Alors qu'il me semble presque évident, pour ceux qui prennent le volant  de manière tres occasionnel comme ceux le prennent dans un contexte professionnel de manière intensive, qu'à défaut d'une remise en question personnel approfondie, une veritable formation d'impose.

Je ne parle pas simplement bien sûr de la formation de base du code et de la conduite qui me parait insuffisante, ou meme de celle qu'on nous propose pour les recuperations de points.
Je parle d'une formation mettant en oeuvre une véritable implication de l'individu, pas beaucoup plus longue ou couteuse que celles existantes (formation premiere ou stage de recuperation);
individu qui ne serait pas réduit à un simple bouc emissaire rongé par la culpabilité (et favorisant souvent le repli sur soi), comme il a tendance a l'etre dans les debats superficiels, binaires et dissociants que l'on nous propose quotidiennement.

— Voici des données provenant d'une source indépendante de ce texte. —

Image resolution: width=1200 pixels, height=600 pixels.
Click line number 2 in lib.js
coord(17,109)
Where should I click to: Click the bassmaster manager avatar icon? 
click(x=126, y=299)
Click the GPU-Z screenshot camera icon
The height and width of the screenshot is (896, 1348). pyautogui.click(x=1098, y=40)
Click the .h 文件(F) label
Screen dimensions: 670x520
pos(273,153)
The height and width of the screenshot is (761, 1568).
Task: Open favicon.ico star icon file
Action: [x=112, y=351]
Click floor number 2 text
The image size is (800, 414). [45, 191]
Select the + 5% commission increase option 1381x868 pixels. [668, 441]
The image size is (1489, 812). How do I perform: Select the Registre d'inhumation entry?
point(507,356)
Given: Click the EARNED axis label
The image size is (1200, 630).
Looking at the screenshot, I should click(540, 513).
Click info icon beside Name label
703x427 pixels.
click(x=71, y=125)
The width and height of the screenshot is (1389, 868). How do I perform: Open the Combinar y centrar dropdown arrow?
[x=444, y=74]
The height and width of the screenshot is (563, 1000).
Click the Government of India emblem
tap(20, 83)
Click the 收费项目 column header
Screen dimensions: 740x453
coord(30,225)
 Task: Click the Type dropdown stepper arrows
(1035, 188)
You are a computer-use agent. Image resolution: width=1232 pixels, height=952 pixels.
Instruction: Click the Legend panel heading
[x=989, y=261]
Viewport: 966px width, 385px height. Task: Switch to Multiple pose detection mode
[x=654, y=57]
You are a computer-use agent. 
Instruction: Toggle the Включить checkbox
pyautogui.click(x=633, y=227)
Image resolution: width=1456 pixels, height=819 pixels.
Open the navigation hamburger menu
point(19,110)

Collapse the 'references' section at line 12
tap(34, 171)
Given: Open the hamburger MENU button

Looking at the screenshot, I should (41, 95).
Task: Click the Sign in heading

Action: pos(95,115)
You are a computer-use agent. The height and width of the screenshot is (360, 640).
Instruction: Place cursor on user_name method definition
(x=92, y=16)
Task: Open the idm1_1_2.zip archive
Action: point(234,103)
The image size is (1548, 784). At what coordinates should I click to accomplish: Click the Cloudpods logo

J'expliquais aussi qu'il devenait impératif  d'inclure une connaissance de soi dans cette formation, même succinte;
que les conducteurs de véhicules devaient se comporter evidemment comme des individus responsables mais qu'étant egalement des individus avec leurs emotions et soumis à des contraintes d'environnements , on se devait de remettre en perspective ce que cela implique:
que la route demande une adaptation de l'etat d'esprit et du rapport au temps, car frequemment différents de ceux induit par la vie sociale ou professionelle et par conséquent, un choix personnel s'impose.
Je leur disais qu'on devrait mettre en place des jeux de roles ou une plus simplement une video dans laquelle chaque personne peut s'identifier (par exemple montrer sous forme de deux courts metrages, un personnage qui aura tendance a gerer DANS sa voiture les effets secondaires d'une succession de frustrations ou de concentrations soutenues précedant la conduite, et dans le second metrage, cette meme personne qui aura appris à les gerer hors du temps de conduite)
 Je pense que c'est primordial parcque sans sentiment de reconnaissance globale de la personne, de sa situation, sans rapport a l'affect, la personne ne va pas autant mémoriser, s'engager, prendre soin de soi et des autres sur la route surtout a long terme.
 
Lorsque je suis revenu chez moi, j'ai repris ce captivant débat sur la medecine et le soin, j'en etais à la seconde partie que je ne n'avais pas encore commencé avec Mr Philippe Barillet  et je n'ai pas pu m'empecher d'etre amusé et fasciné en decouvrant les similitudes par rapport à mon discours malgré la différence du sujet traité: la notion d' affect qui me paraissait également essentielle, la mise a l'ecart des "premiers concernes", la toxicité à long terme d'une organisation trop rationalisée et de plus en plus decontextualisée etc..
 
Merci a Philippe Barillet qui comme Bernard Stiegler, tout particulièrement pour ce débat, est aussi touchant et enrichissant dans le fond comme dans la forme.